[DÉFI 1] Extrayez du texte sur l'Orange Mécanique le passage qui va de "Avec l'Orange Mécanique" à "(Je me comprends.)".
[DÉFI 2] À quel courant artistique le texte sur l'Orange Mécanique compare-t-il la maîtrise de l'image chez Kubrick ?

[TEXTE SOURCE]
——

J'ai compris que je ne devais pas comprendre.

Avec l'Orange Mécanique je pense enfin comprendre ce qui à la fois me fascine et me dérange tant chez Kubrick.

D'un côté, on a cette puissante maîtrise de l'image où chaque plan semble avoir été pensé pour marquer les esprits à l'indélébile, presque comme du pop-art cinématographique : parfois par le non-sens, parfois par la brutalité, souvent par un mélange des deux. Si cet art de la réalisation confine au génie jusqu'à en devenir un cas d'école majeur, il nous renvoie surtout à notre triste conditionnement par l'image. Et ça me déplait. Je n'aime pas être ce pantin face à l'image dans le seul but de me renvoyer à cette condition de pantin. (Je me comprends.)

De l'autre côté on a ce "fond" des films de Kubrick, ce pourquoi on en parle encore tant aujourd'hui. On peut prendre l'exemple flagrant de 2001 L'Odyssée de L'espace, où les théories explicatives s'élaborent encore alors que, selon toutes vraisemblances, Kubrick voulait nous exposer aux prémices de réflexions sur la condition humaine et la dépendance à la technologie sans jamais avoir l'intention de nous donner de l'eau au moulin. Il en est de même pour l'Orange Mécanique où Kubrick semble tant discréditer une justice punitive que curative : on nous fait vivre ces deux positionnements à leurs extrêmes et dans leurs dérives. A nouveau, on a le début d'un débat, comme si le prof de philo venait -avec grande éloquence- nous exposer un sujet royal sans nous donner ni sa vision des choses ni les pistes à explorer pour se forger une opinion. On reste là, impuissants, devant une situation qui ne semble pas appeler de réponses mais pose pourtant question.

——

[MATÉRIEL PRÉSENTÉ]
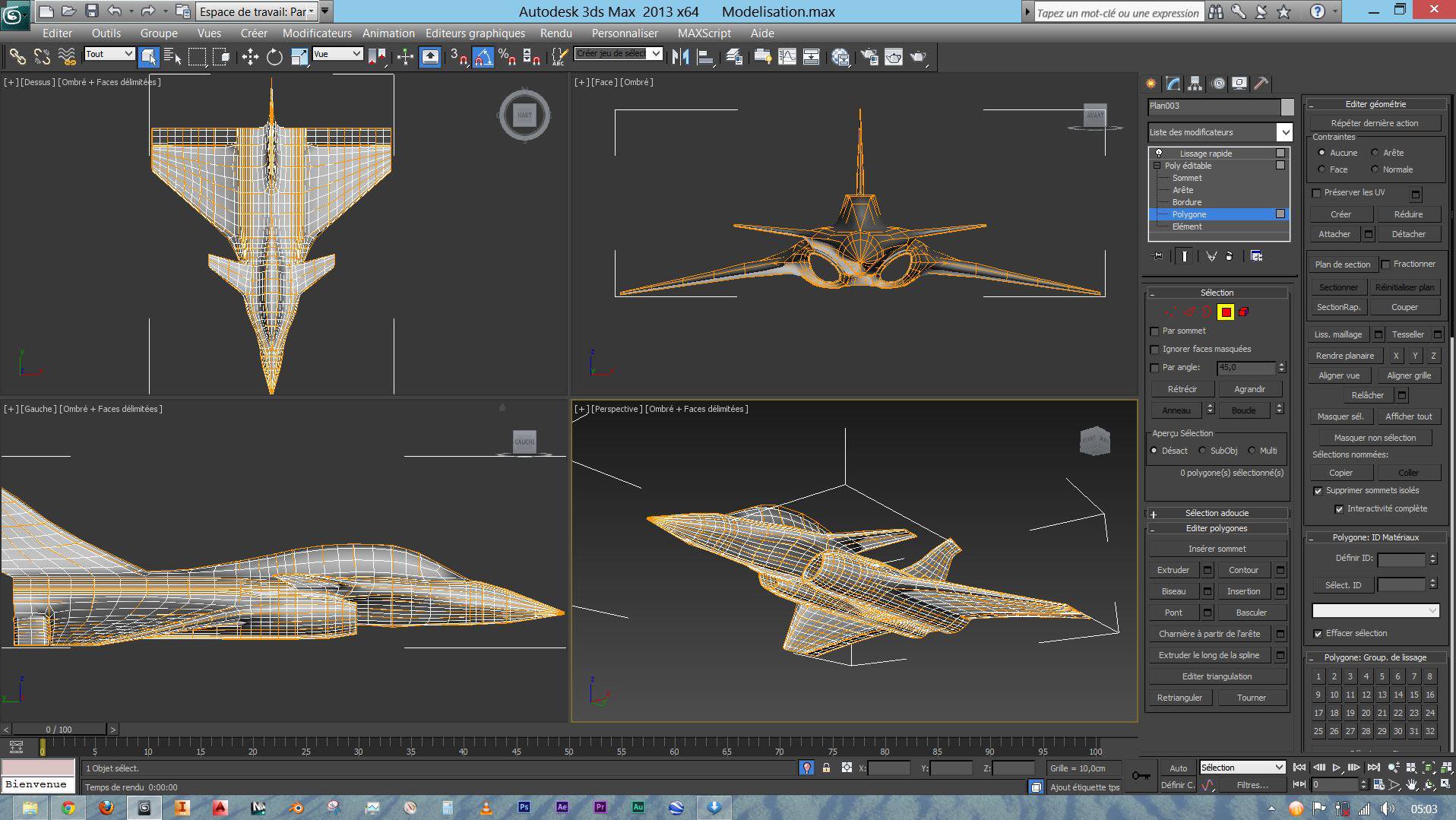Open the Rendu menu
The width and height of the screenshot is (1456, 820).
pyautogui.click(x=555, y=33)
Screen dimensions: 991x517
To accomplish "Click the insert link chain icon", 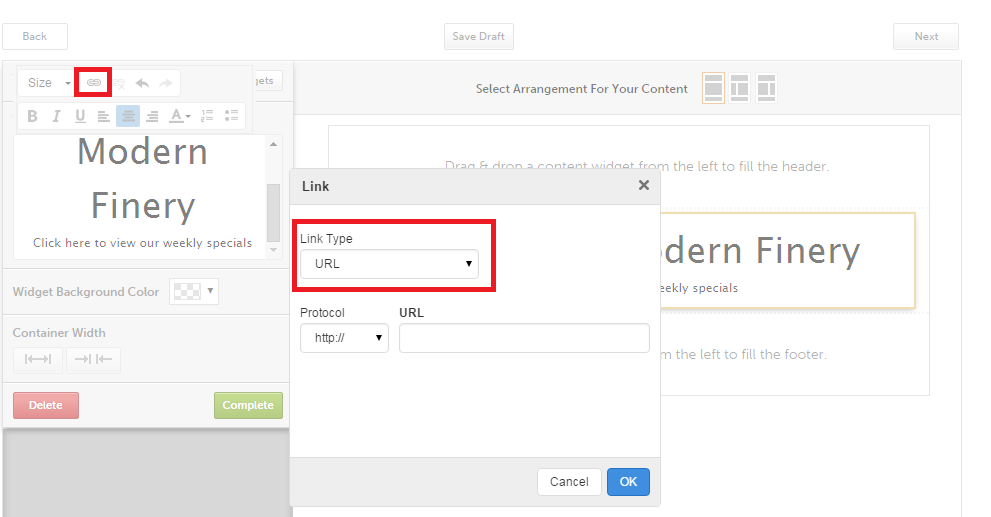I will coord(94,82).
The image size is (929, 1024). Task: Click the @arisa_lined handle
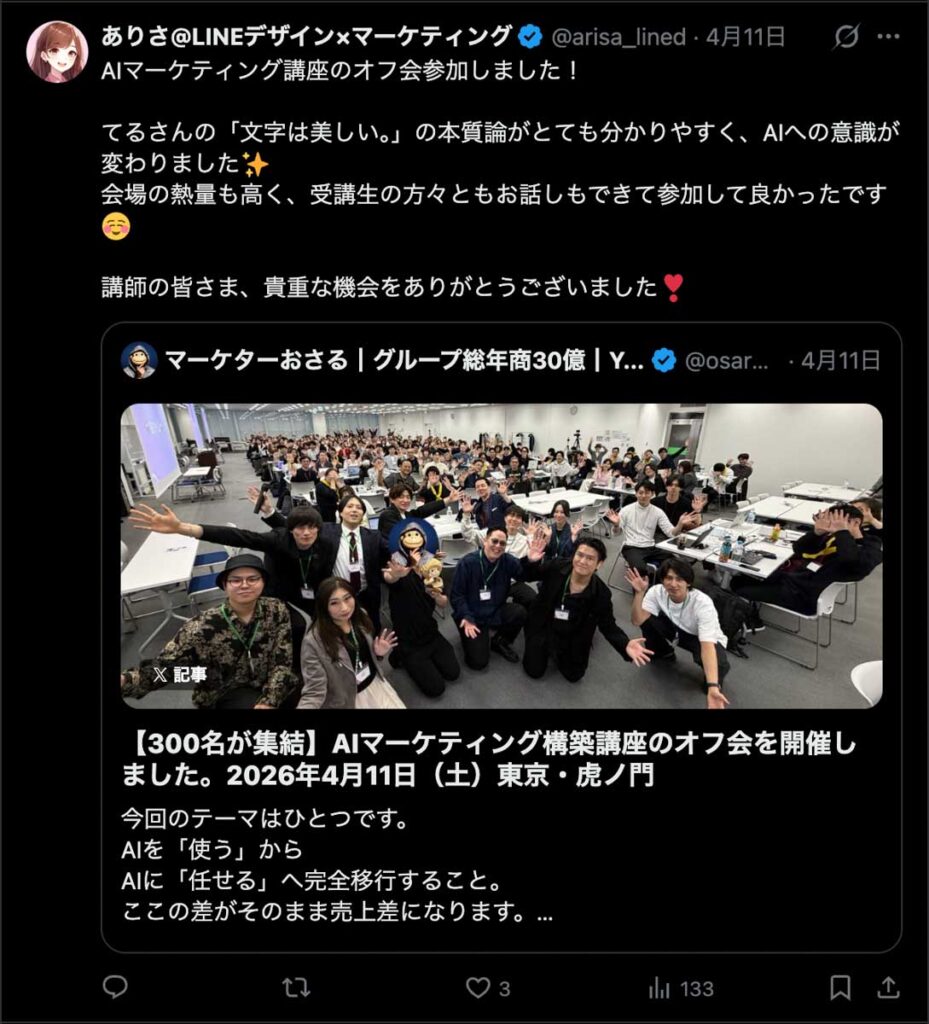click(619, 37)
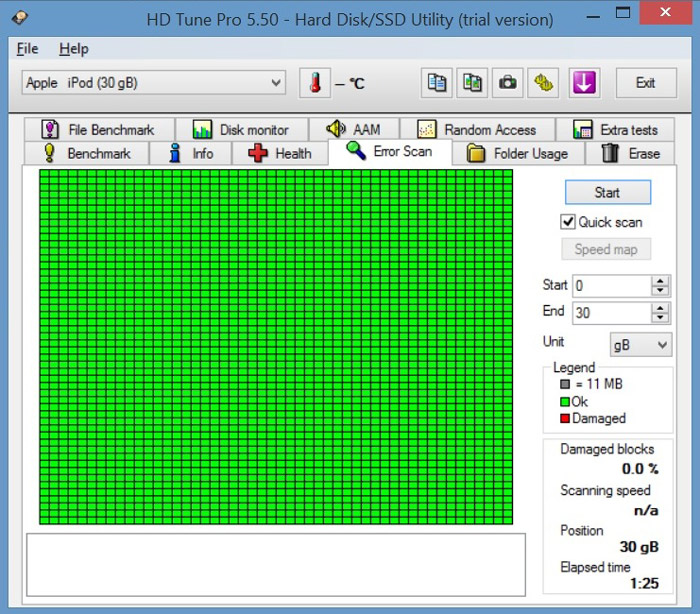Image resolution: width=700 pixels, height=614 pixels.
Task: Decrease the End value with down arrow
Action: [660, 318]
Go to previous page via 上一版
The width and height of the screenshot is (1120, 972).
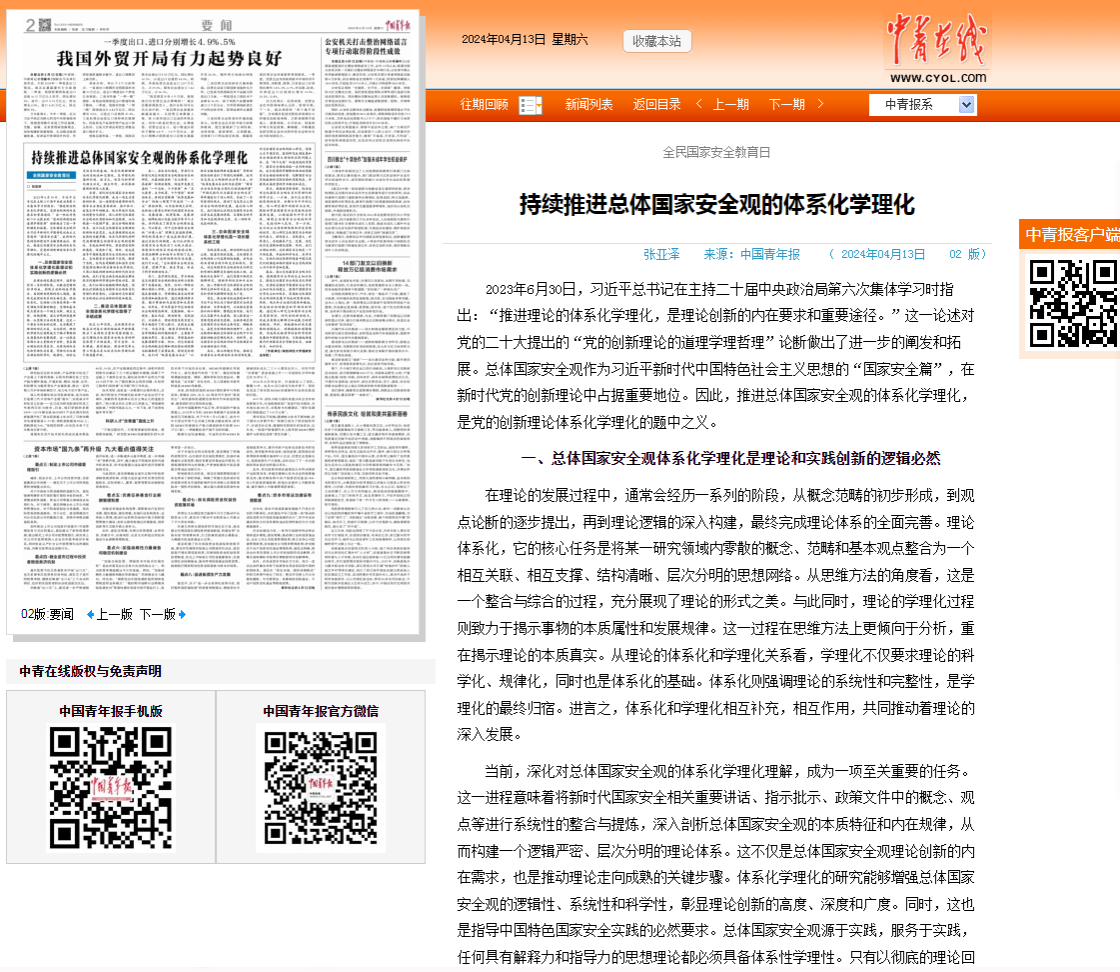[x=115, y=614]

——

[RÉPONSE RÉDIGÉE 1]
Avec l'Orange Mécanique je pense enfin comprendre ce qui à la fois me fascine et me dérange tant chez Kubrick.

D'un côté, on a cette puissante maîtrise de l'image où chaque plan semble avoir été pensé pour marquer les esprits à l'indélébile, presque comme du pop-art cinématographique : parfois par le non-sens, parfois par la brutalité, souvent par un mélange des deux. Si cet art de la réalisation confine au génie jusqu'à en devenir un cas d'école majeur, il nous renvoie surtout à notre triste conditionnement par l'image. Et ça me déplait. Je n'aime pas être ce pantin face à l'image dans le seul but de me renvoyer à cette condition de pantin. (Je me comprends.)

[RÉPONSE RÉDIGÉE 2] Au pop-art, plus précisément à un « pop-art cinématographique ».